> [YOUR TASK]:
Only an exact copy of the records, from the line with "This screenshot has height=577, width=1182." through the last line, is wanted.

________________________

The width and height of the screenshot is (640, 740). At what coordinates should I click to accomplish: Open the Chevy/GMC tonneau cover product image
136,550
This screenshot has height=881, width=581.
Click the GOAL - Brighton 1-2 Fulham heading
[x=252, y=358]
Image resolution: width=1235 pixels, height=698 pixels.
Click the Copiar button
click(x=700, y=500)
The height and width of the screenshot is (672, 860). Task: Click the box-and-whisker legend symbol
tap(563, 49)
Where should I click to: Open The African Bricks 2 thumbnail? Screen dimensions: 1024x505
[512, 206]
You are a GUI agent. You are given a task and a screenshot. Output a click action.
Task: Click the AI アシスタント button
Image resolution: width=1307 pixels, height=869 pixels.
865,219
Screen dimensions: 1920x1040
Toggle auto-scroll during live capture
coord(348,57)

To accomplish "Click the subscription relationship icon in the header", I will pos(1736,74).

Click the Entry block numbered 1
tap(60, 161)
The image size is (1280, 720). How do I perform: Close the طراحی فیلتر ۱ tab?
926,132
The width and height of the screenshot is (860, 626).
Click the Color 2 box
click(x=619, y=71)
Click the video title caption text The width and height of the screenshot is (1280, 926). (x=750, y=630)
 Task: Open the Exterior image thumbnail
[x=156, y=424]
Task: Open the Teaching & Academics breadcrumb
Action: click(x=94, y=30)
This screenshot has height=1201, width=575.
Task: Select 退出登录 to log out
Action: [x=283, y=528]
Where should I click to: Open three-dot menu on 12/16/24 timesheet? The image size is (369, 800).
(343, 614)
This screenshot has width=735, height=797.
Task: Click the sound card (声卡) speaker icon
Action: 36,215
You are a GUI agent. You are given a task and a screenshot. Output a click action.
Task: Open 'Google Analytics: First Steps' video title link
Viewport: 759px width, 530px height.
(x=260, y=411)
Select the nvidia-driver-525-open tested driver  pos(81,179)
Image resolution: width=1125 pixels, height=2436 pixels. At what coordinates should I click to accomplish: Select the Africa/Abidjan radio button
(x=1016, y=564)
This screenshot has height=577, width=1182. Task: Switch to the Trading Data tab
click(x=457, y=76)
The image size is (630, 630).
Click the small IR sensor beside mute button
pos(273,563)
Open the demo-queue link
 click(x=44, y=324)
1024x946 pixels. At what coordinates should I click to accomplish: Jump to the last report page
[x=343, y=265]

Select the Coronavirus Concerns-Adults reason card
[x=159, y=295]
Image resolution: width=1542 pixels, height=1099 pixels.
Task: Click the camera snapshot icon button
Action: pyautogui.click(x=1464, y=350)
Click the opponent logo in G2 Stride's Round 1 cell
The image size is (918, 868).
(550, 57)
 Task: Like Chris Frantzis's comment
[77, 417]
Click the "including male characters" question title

________________________

> [PROBLEM SOLUTION]:
This screenshot has height=577, width=1182. Task: Switch to the Trading Data tab
click(x=457, y=76)
The image size is (630, 630).
Click the small IR sensor beside mute button
pos(273,563)
Open the demo-queue link
 click(x=44, y=324)
1024x946 pixels. At what coordinates should I click to accomplish: Jump to the last report page
[x=343, y=265]

Select the Coronavirus Concerns-Adults reason card
[x=159, y=295]
Image resolution: width=1542 pixels, height=1099 pixels.
Task: Click the camera snapshot icon button
Action: pyautogui.click(x=1464, y=350)
Click the opponent logo in G2 Stride's Round 1 cell
The image size is (918, 868).
(550, 57)
 Task: Like Chris Frantzis's comment
[77, 417]
Click the "including male characters" question title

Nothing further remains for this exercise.